* MATERIAL PROVIDED:

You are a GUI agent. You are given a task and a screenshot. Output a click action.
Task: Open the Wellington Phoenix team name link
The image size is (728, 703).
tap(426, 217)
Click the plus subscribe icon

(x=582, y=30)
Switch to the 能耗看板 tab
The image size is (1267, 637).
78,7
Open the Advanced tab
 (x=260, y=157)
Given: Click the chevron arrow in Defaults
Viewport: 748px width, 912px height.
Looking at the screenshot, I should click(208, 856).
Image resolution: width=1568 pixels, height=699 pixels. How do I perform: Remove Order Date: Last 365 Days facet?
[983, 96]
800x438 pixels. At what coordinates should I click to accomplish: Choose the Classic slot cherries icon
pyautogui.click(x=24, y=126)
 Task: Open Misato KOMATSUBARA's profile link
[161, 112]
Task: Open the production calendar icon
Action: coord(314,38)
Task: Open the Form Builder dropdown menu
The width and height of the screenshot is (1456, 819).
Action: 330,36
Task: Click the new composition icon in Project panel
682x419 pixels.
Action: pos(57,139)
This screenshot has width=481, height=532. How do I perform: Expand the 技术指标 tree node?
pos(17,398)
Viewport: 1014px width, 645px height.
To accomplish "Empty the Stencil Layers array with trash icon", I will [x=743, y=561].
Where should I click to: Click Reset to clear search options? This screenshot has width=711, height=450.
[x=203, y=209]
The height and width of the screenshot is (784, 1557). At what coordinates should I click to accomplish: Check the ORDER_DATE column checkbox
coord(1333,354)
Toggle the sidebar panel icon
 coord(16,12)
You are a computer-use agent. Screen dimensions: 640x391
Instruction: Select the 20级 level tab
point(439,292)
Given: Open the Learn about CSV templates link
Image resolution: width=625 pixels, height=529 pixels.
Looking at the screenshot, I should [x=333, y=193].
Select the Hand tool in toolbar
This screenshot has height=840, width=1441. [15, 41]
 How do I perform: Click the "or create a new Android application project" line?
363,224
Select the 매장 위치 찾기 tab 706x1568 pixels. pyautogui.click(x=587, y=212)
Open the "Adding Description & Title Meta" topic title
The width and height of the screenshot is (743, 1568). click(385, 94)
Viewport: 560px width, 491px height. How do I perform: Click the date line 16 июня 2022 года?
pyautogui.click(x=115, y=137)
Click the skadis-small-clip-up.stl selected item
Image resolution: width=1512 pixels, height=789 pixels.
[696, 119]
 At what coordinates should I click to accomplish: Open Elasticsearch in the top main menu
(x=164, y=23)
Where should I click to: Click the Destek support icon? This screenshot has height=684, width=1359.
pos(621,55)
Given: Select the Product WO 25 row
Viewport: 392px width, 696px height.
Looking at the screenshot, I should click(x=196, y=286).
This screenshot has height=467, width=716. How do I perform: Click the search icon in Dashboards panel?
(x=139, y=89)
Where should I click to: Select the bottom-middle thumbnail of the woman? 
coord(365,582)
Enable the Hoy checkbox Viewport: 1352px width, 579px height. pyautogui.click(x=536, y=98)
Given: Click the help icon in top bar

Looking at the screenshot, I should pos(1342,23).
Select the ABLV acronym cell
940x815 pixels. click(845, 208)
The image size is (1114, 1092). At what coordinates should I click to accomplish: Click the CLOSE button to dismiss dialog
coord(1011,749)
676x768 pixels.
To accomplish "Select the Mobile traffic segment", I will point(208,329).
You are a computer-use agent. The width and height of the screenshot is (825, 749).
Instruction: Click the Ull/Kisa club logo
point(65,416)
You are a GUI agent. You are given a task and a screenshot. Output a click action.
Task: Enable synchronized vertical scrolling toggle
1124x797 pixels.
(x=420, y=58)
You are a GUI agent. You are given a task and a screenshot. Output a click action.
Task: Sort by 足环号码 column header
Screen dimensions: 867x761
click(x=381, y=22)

* REQUIRED WORK:
Return the line that contains "Given: Click the help icon in top bar" along with every line after it through the end of the entries, exactly, adding nothing.

* RESPONSE TO THE EXERCISE:
Given: Click the help icon in top bar

Looking at the screenshot, I should pos(1342,23).
Select the ABLV acronym cell
940x815 pixels. click(845, 208)
The image size is (1114, 1092). At what coordinates should I click to accomplish: Click the CLOSE button to dismiss dialog
coord(1011,749)
676x768 pixels.
To accomplish "Select the Mobile traffic segment", I will point(208,329).
You are a computer-use agent. The width and height of the screenshot is (825, 749).
Instruction: Click the Ull/Kisa club logo
point(65,416)
You are a GUI agent. You are given a task and a screenshot. Output a click action.
Task: Enable synchronized vertical scrolling toggle
1124x797 pixels.
(x=420, y=58)
You are a GUI agent. You are given a task and a screenshot. Output a click action.
Task: Sort by 足环号码 column header
Screen dimensions: 867x761
click(x=381, y=22)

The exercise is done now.